### Data for processing
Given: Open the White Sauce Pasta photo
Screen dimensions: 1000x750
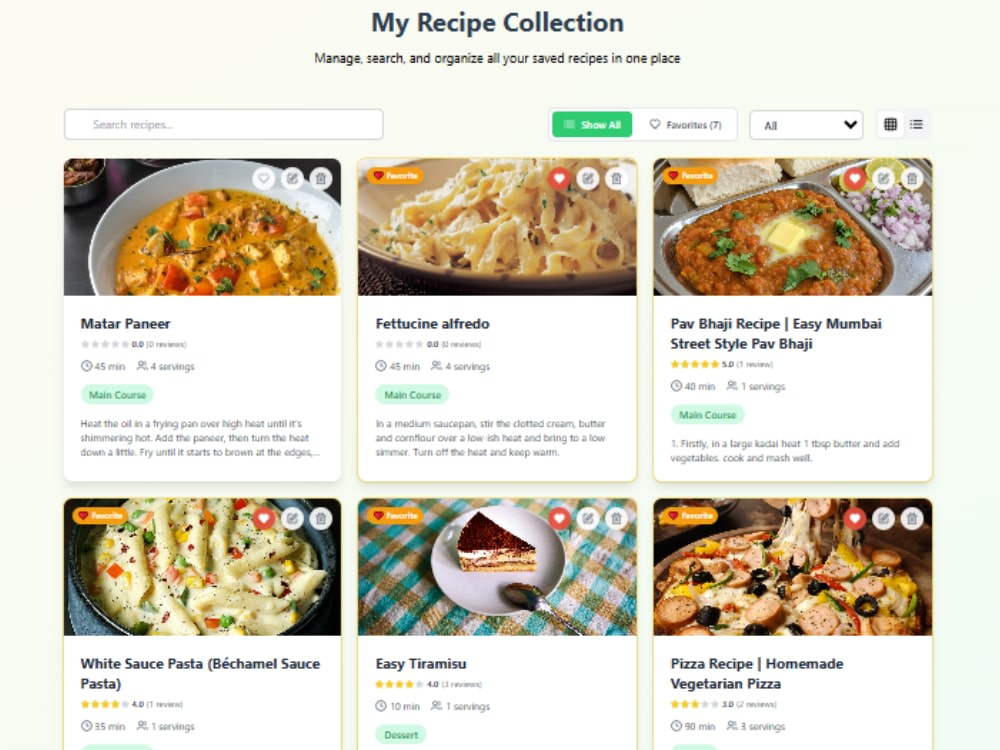Looking at the screenshot, I should click(202, 567).
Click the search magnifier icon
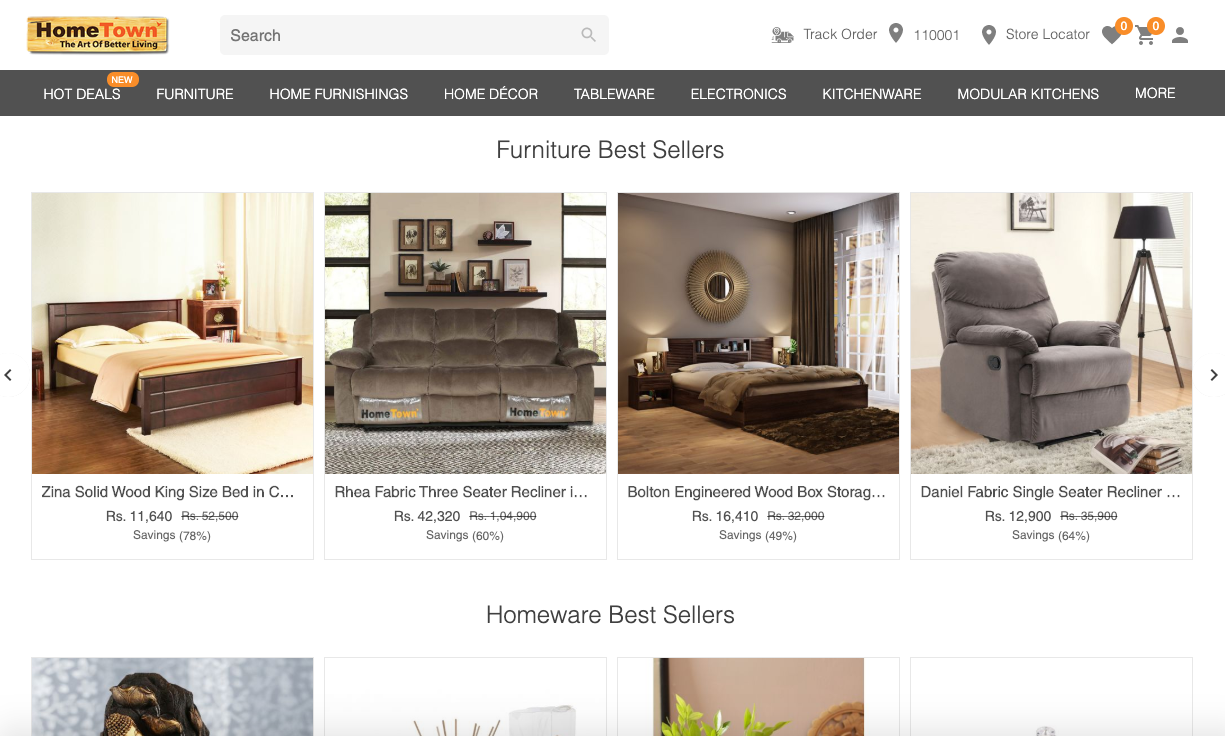The height and width of the screenshot is (736, 1225). click(x=589, y=35)
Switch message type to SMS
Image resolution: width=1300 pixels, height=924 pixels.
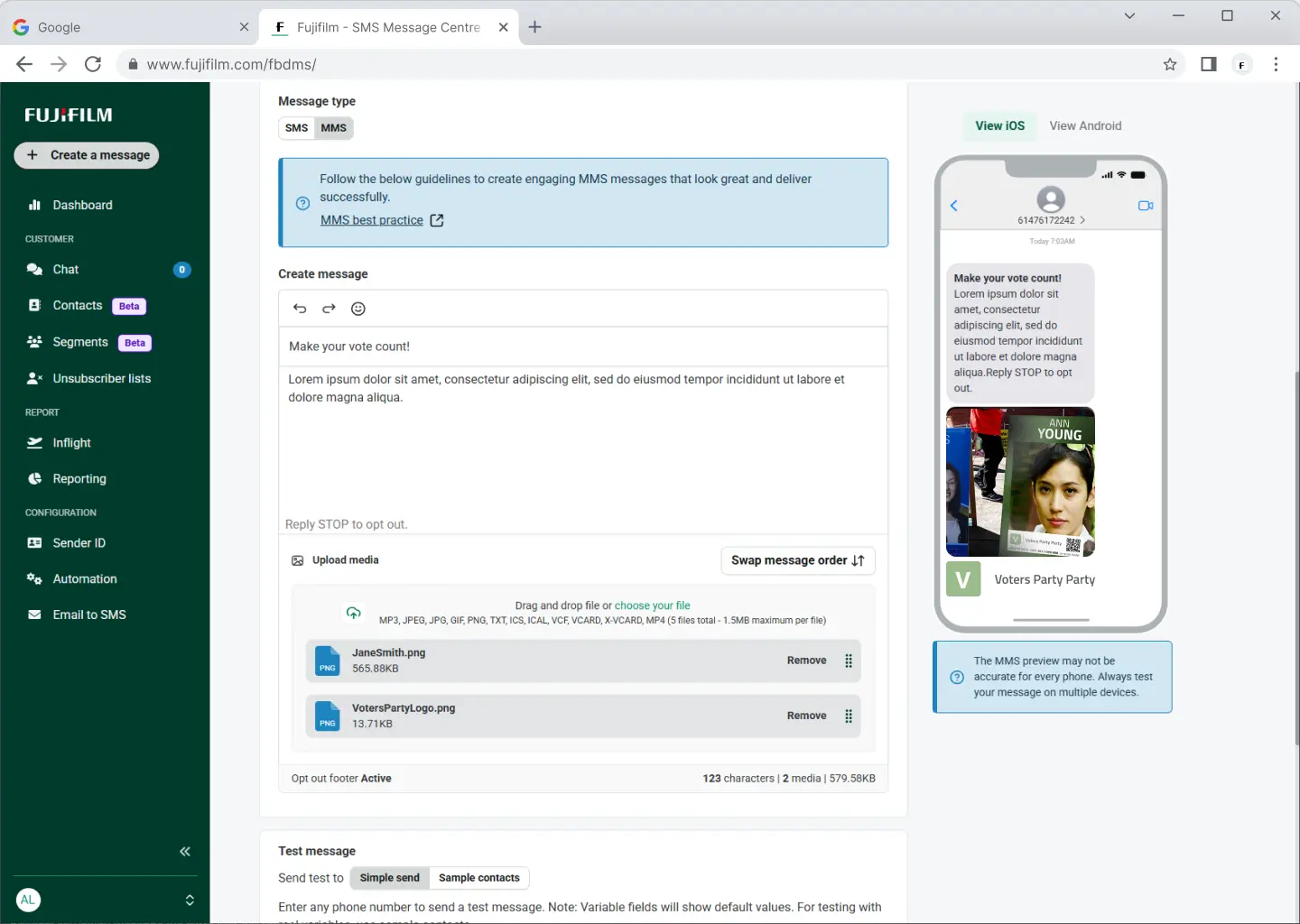click(296, 128)
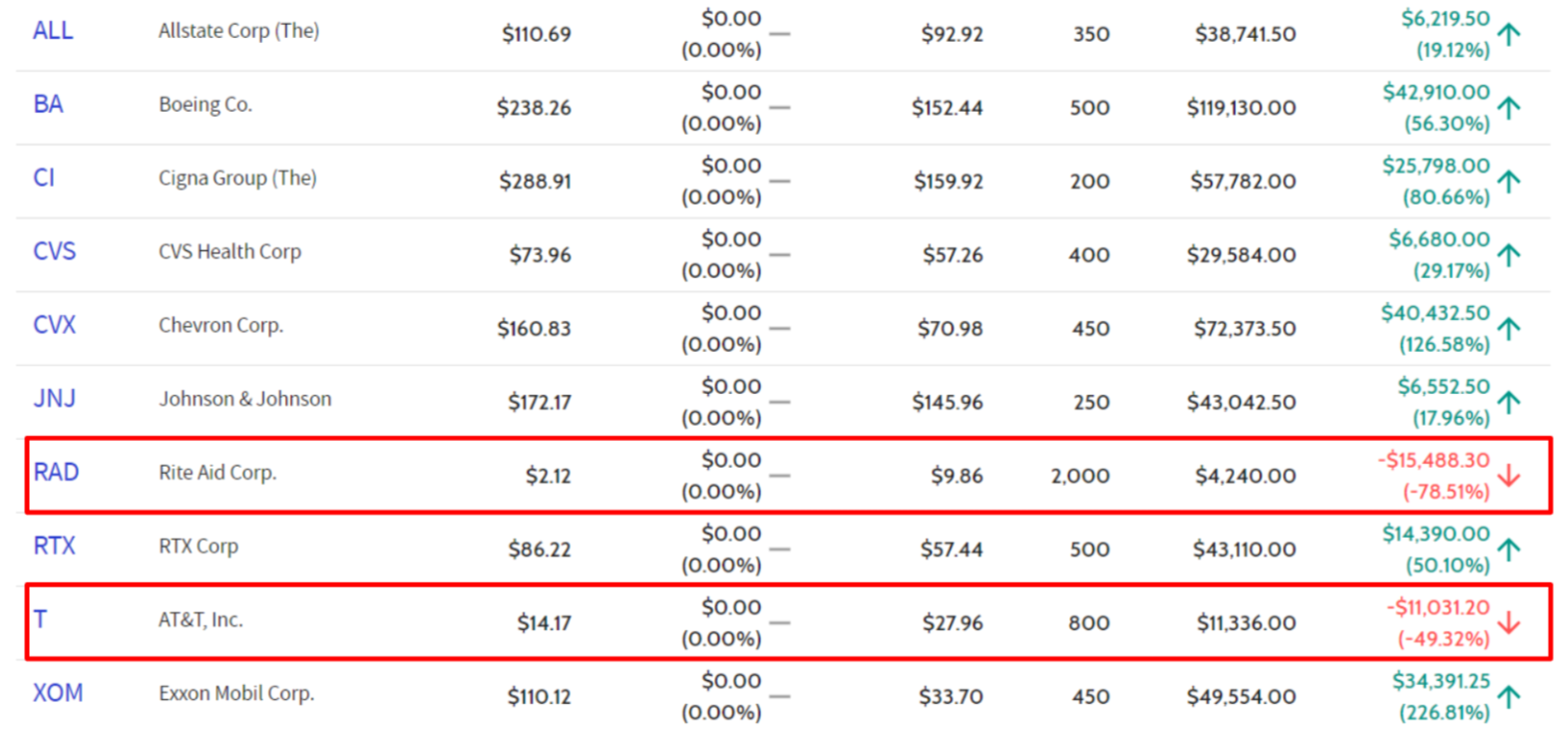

### Problem to work on
Return the records above verbatim, leaving out images.

### Reply
Given: Open the White Sauce Pasta photo
Screen dimensions: 1000x750
Looking at the screenshot, I should click(202, 567).
Click the search magnifier icon
The height and width of the screenshot is (736, 1225). click(x=589, y=35)
Switch message type to SMS
Image resolution: width=1300 pixels, height=924 pixels.
click(296, 128)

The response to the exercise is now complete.